Da wir uns dem 50-jährigen Jubiläum des Frauenstimmrechts in der Schweiz nähern, ist es bedeutsam, sich zu überlegen, was es für Frauen hiess, so lange politisch ausgeschlossen zu sein. Geschichten erzählen ist eine wundervolle Art um bei Menschen Empathie und Verständnis für die damalige Situation von Frauen zu wecken. Aus diesem Grunde freue ich mich, dass mein Roman sowohl auf Französisch, Deutsch und Italienisch, als auch auf Englisch publiziert wird. Dies vor allem, um Schweizer Leserinnen und Leser zu erreichen.
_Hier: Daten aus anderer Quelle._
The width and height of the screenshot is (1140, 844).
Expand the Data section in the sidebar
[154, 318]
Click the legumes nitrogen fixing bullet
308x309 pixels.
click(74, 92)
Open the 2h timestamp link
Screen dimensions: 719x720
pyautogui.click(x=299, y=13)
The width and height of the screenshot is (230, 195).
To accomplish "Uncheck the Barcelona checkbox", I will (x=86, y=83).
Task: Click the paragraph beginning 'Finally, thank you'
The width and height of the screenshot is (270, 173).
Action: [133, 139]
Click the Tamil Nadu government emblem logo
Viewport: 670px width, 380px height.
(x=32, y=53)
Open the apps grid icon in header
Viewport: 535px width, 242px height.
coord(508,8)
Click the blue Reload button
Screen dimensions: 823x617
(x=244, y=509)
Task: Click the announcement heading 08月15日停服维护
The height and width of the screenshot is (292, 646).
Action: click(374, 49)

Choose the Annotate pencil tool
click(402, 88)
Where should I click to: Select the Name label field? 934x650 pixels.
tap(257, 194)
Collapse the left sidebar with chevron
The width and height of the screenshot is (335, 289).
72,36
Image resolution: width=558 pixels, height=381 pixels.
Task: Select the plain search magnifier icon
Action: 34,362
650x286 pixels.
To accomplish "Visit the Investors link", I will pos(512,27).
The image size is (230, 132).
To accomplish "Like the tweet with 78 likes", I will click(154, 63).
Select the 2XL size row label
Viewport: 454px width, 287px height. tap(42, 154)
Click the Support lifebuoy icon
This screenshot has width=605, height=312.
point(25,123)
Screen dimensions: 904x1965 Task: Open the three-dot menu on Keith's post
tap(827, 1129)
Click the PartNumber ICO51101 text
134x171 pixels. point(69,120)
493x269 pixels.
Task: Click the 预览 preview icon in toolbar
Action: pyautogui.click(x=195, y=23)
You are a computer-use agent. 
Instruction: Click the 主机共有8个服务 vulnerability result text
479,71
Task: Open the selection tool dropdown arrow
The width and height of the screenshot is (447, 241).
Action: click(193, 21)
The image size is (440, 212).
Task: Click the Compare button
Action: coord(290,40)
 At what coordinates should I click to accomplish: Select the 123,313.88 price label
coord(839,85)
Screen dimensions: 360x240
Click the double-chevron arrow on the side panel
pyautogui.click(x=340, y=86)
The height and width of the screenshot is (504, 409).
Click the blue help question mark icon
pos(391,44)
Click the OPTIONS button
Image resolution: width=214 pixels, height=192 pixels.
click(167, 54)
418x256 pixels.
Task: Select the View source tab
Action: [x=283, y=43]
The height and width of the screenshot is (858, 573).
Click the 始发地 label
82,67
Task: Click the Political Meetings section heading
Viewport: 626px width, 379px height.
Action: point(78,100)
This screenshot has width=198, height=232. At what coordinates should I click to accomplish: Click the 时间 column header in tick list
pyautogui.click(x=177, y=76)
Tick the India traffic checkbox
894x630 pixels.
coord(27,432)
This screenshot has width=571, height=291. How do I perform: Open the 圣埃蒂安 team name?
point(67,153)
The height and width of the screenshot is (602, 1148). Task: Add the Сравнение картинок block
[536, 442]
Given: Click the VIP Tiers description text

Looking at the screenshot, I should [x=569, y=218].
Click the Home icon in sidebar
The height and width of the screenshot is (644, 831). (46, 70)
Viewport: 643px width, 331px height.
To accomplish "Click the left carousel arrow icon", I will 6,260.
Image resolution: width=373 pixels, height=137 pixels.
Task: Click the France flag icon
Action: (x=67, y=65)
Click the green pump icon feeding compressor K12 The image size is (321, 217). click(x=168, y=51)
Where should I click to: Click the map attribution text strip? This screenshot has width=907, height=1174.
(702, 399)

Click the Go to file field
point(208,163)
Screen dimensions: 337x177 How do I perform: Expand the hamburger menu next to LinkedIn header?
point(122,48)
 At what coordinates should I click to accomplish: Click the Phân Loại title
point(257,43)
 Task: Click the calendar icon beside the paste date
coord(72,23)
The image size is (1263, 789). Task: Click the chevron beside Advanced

Um mehr über das Projekt zu erfahren und es zu unterstützen, können Sie einen Blick auf das Crowdfunding werfen, welches noch bis zum 22. Dezember andauert.

In meinem Sachbuch über die Schweiz, The Naked Swiss (Die wahre Schweiz / La Suisse mise à nu), habe ich ein Kapital der Situation der Frauen in der Schweiz gewidmet. Ich bin zu dem Schluss gekommen, dass nicht mehr so stark zwischen sogenannter Männer- und Frauensache unterschieden wird, wodurch Frauen und Männer ihre Horizonte auf erfüllende Art und Weise erweitern können. Die Schweiz darf in dieser Hinsicht jedoch sicher noch innovativer und genderkompetenter werden.

Über Clare O‘ Dea:

Bevor Clare O’Dea als Autorin mit «The Naked Swiss: A Nation Behind 10 Myths» (Die wahre Schweiz: Ein Volk und seine 10 Mythen / La Suisse mise à nu: Un peuple et ses 10 Myths) durchstartete, war sie zehn Jahren lang Journalistin bei der SRG SSR (swissinfo.ch). Die irische Doppelbürgerin und ehemalige Irish Times Journalistin wohnt auf der Sprachgrenze im Kanton Freiburg. «Der Tag, an dem die Männer Nein sagten» ist ihr erster Roman.